Antiviral activity of flavonoids present in aerial parts of Marcetia taxifolia against Hepatitis B virus, Poliovirus, and Herpes Simplex Virus in vitro.

Marcetia taxifolia is a neotropical plant present in South America and it has been evaluated in several biological models due to the presence of active metabolites. Nevertheless, there is a limited quantity of studies related to the antiviral activity of the compounds present in this genus. In our work, the antiviral effect of the compounds isolated from the aerial parts of Marcetia taxifolia was evaluated against Hepatitis B virus (HBV), Herpes Simplex Virus type 1 (HSV-1), and Poliovirus type 1 (PV-1). The cytopathic effect and viral quantification by qPCR were determined as indicative of antiviral activity. Our data show that myricetin rhamnoside (MyrG), myricetin-3-α-O-ramnosil (1→6)-α-galactoside (MyrGG), 5,3'-dihydroxy-3,6,7,8,4'-pentamethoxyflavone (PMF), 5-hydroxy-3,6,7,3',4'pentamethoxyflavone (PMF-OH) had antiviral activity without cytotoxic effects. The methoxyflavones PMF and PMF-OH were the most active compounds, showing an antiviral effect against all the evaluated viruses. Computational studies showed that these compounds could interact with the Reverse Transcriptase. Altogether, these results suggest that the flavonoids (related to myricetin and methoxyflavones) are the main antiviral compounds present in the aerial parts of Marcetia taxifolia. Furthermore, our results showed that the methoxyflavones have a broad antiviral activity, which represents an opportunity to evaluate these flavonoids as lead molecules to develop new antiviral compounds.

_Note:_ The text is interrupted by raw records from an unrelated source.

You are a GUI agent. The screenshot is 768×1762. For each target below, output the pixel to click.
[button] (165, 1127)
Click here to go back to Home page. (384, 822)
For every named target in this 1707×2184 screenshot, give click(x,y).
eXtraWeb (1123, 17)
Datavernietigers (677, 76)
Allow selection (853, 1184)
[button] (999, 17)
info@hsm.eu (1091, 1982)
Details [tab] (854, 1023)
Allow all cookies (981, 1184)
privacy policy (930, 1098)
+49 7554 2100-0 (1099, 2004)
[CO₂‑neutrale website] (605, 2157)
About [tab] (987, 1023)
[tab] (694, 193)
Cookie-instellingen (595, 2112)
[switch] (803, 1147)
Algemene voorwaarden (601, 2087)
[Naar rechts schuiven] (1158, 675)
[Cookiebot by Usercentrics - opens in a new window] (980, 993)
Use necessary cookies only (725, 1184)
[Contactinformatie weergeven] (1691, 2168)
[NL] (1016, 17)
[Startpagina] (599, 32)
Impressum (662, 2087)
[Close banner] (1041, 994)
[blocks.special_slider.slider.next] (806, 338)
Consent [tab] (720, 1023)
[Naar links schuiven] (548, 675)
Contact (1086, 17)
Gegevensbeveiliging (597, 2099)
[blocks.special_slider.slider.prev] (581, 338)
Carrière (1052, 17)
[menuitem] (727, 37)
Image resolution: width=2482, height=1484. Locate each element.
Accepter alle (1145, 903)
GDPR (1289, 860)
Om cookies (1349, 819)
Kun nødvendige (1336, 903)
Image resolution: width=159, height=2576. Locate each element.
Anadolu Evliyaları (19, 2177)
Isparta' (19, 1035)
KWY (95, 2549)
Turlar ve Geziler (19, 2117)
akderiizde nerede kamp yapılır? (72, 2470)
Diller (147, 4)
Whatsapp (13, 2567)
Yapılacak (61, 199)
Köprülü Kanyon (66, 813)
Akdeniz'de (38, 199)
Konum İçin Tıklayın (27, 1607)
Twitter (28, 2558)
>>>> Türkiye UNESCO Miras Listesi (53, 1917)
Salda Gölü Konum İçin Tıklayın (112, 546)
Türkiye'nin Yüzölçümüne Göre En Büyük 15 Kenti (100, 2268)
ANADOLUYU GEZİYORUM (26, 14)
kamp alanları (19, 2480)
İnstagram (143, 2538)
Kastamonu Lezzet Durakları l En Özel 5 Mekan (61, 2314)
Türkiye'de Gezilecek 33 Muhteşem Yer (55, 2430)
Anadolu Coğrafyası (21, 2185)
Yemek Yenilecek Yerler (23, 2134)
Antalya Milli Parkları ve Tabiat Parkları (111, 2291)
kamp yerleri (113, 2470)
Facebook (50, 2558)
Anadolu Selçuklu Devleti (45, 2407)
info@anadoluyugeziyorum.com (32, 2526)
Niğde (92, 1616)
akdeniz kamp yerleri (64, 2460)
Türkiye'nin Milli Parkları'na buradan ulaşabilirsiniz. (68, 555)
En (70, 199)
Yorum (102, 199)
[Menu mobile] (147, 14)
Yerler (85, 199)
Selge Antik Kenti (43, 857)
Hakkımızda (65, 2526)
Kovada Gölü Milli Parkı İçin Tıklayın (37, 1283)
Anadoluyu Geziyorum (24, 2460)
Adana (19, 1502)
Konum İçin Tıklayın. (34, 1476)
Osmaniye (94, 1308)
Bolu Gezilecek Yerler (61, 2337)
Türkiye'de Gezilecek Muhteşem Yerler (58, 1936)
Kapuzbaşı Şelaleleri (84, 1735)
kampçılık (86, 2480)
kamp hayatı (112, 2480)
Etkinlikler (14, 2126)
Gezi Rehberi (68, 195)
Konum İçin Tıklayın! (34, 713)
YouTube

The role of the glycosyl moiety of myricetin derivatives in anti-HIV-1 activity in vitro.

BACKGROUND: Plant extracts are sources of valuable compounds with biological activity, especially for the anti-proliferative activity against pathogens or tumor cells. Myricetin is a flavonoid found in several plants that has been described as an inhibitor of Human immunodeficiency virus type 1 (HIV-1) through its action against the HIV reverse transcriptase, but myricetin derivatives have not been fully studied. The aim of this study was to evaluate the anti-HIV-1 activity of glycosylated metabolites obtained from Marcetia taxifolia and derived from myricetin: myricetin rhamnoside and myricetin 3-(6-rhamnosylgalactoside). METHODS: Compounds were obtained from organic extracts by maceration of aerial parts of M. taxifolia. All biological assays were performed in the MT4 cell line. Antiviral activity was measured as inhibition of p24 and reverse transcriptase with a fluorescent assay. RESULTS: Both flavonoids have antiviral activity in vitro, with an EC50 of 120 µM for myricetin 3-rhamnoside (MR) and 45 µM for myricetin 3-(6-rhamnosylgalactoside) (MRG), both significantly lower than the EC50 of myricetin (230 µM). Although both compounds inhibited the reverse transcriptase activity, with an IC50 of 10.6 µM for MR and 13.8 µM for MRG, myricetin was the most potent, with an IC50 of 7.6 µM, and an inhibition greater than 80%. Molecular docking approach showed correlation between the free energy of binding with the assays of enzyme inhibition. CONCLUSIONS: The results suggest that glycosylated moiety might enhance the anti-HIV-1 activity of myricetin, probably by favoring the internalization of the flavonoid into the cell. The inhibition of the HIV-1 reverse transcriptase is likely responsible for the antiviral activity.